*ASSIGNMENT:* Wherever a line below holds the word "agent", copy that line.

*Stored data entries:*
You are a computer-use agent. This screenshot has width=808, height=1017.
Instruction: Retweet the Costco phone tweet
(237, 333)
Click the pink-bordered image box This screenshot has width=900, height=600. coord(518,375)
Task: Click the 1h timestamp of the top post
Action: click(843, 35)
--
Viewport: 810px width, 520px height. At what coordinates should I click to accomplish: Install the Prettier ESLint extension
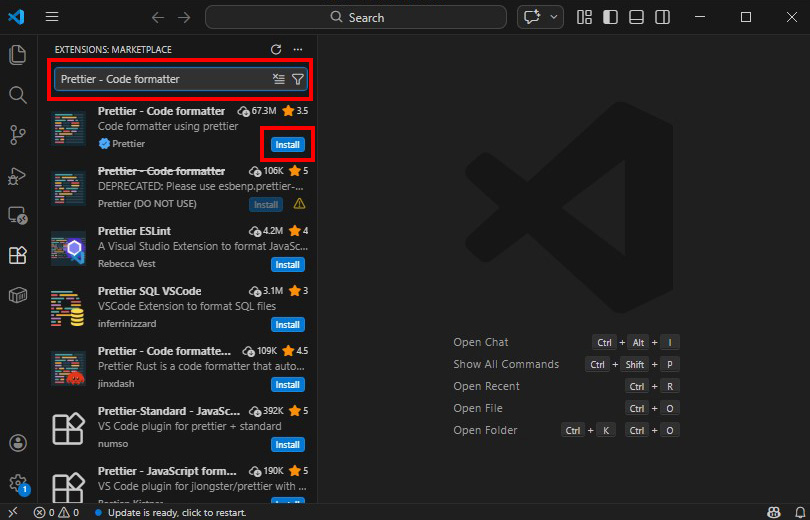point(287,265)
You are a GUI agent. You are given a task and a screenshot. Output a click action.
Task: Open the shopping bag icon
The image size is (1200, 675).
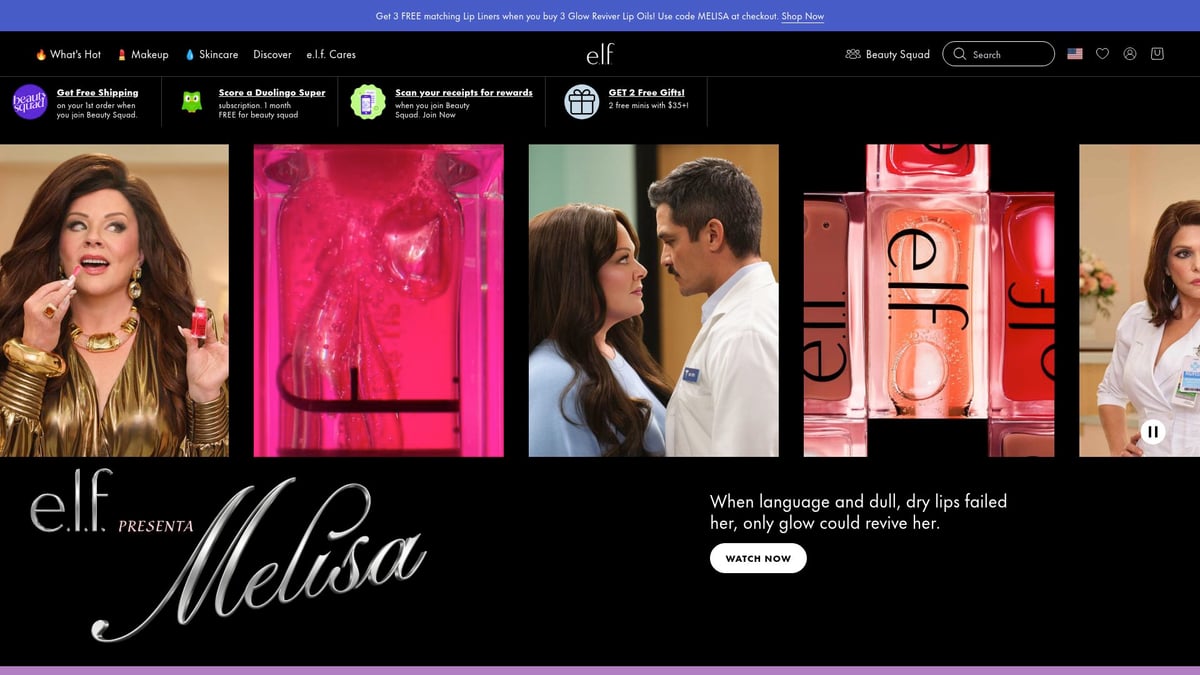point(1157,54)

*RESULT OF THE EXERCISE:*
You are a computer-use agent. This screenshot has width=808, height=1017.
You are a GUI agent. You are given a task and a screenshot. Output a click action.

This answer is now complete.